▶ [Provided data]:
BEGIN

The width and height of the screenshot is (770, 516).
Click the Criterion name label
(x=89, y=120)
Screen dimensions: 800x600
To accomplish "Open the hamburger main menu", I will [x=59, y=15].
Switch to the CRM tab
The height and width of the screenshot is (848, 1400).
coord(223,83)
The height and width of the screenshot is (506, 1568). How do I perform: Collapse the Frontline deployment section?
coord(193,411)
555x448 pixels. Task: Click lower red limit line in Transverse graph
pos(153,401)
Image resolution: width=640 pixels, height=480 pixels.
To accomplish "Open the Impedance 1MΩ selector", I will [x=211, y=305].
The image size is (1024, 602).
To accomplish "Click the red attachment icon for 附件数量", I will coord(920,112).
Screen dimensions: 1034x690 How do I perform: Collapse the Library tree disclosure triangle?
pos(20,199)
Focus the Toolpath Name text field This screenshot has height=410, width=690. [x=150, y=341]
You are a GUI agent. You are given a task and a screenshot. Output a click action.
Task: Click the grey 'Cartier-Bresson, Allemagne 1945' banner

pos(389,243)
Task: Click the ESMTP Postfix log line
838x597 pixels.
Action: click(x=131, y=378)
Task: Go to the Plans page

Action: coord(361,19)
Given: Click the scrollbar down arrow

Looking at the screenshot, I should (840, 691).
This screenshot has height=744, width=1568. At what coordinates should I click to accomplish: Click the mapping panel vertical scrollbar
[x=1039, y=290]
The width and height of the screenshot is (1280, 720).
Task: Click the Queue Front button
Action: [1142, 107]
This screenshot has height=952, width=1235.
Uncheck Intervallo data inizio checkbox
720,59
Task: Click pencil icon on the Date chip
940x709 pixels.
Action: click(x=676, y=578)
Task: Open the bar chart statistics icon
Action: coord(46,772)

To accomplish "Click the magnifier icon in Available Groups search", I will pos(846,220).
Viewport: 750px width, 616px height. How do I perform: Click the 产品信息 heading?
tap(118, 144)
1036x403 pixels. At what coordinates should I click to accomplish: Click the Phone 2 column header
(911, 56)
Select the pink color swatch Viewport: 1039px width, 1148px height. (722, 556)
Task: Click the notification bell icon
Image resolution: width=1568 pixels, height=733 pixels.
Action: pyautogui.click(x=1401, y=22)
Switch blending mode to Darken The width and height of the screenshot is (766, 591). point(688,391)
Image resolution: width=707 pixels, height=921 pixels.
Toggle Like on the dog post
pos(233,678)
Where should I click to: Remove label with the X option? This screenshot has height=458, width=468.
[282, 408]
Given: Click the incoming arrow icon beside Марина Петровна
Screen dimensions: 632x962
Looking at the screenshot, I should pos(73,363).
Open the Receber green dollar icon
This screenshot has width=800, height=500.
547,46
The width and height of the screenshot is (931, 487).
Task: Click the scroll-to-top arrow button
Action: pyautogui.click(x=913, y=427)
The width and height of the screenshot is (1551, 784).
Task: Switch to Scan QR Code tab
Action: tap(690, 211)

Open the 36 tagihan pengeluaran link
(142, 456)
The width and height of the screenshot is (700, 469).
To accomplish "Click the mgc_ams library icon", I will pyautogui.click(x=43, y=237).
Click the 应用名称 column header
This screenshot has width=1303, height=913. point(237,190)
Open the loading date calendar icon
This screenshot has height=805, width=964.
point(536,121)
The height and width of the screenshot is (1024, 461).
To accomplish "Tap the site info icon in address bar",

END

▶ [What the exercise asks]:
Retype all the data. Nothing may be left out or altered.

▶ [Reply to the exercise]:
The width and height of the screenshot is (770, 516).
Click the Criterion name label
(x=89, y=120)
Screen dimensions: 800x600
To accomplish "Open the hamburger main menu", I will [x=59, y=15].
Switch to the CRM tab
The height and width of the screenshot is (848, 1400).
coord(223,83)
The height and width of the screenshot is (506, 1568). How do I perform: Collapse the Frontline deployment section?
coord(193,411)
555x448 pixels. Task: Click lower red limit line in Transverse graph
pos(153,401)
Image resolution: width=640 pixels, height=480 pixels.
To accomplish "Open the Impedance 1MΩ selector", I will [x=211, y=305].
The image size is (1024, 602).
To accomplish "Click the red attachment icon for 附件数量", I will coord(920,112).
Screen dimensions: 1034x690 How do I perform: Collapse the Library tree disclosure triangle?
pos(20,199)
Focus the Toolpath Name text field This screenshot has height=410, width=690. [x=150, y=341]
You are a GUI agent. You are given a task and a screenshot. Output a click action.
Task: Click the grey 'Cartier-Bresson, Allemagne 1945' banner

pos(389,243)
Task: Click the ESMTP Postfix log line
838x597 pixels.
Action: click(x=131, y=378)
Task: Go to the Plans page

Action: coord(361,19)
Given: Click the scrollbar down arrow

Looking at the screenshot, I should (840, 691).
This screenshot has height=744, width=1568. At what coordinates should I click to accomplish: Click the mapping panel vertical scrollbar
[x=1039, y=290]
The width and height of the screenshot is (1280, 720).
Task: Click the Queue Front button
Action: [1142, 107]
This screenshot has height=952, width=1235.
Uncheck Intervallo data inizio checkbox
720,59
Task: Click pencil icon on the Date chip
940x709 pixels.
Action: click(x=676, y=578)
Task: Open the bar chart statistics icon
Action: coord(46,772)

To accomplish "Click the magnifier icon in Available Groups search", I will pos(846,220).
Viewport: 750px width, 616px height. How do I perform: Click the 产品信息 heading?
tap(118, 144)
1036x403 pixels. At what coordinates should I click to accomplish: Click the Phone 2 column header
(911, 56)
Select the pink color swatch Viewport: 1039px width, 1148px height. (722, 556)
Task: Click the notification bell icon
Image resolution: width=1568 pixels, height=733 pixels.
Action: pyautogui.click(x=1401, y=22)
Switch blending mode to Darken The width and height of the screenshot is (766, 591). point(688,391)
Image resolution: width=707 pixels, height=921 pixels.
Toggle Like on the dog post
pos(233,678)
Where should I click to: Remove label with the X option? This screenshot has height=458, width=468.
[282, 408]
Given: Click the incoming arrow icon beside Марина Петровна
Screen dimensions: 632x962
Looking at the screenshot, I should pos(73,363).
Open the Receber green dollar icon
This screenshot has width=800, height=500.
547,46
The width and height of the screenshot is (931, 487).
Task: Click the scroll-to-top arrow button
Action: pyautogui.click(x=913, y=427)
The width and height of the screenshot is (1551, 784).
Task: Switch to Scan QR Code tab
Action: tap(690, 211)

Open the 36 tagihan pengeluaran link
(142, 456)
The width and height of the screenshot is (700, 469).
To accomplish "Click the mgc_ams library icon", I will pyautogui.click(x=43, y=237).
Click the 应用名称 column header
This screenshot has width=1303, height=913. point(237,190)
Open the loading date calendar icon
This screenshot has height=805, width=964.
point(536,121)
The height and width of the screenshot is (1024, 461).
To accomplish "Tap the site info icon in address bar",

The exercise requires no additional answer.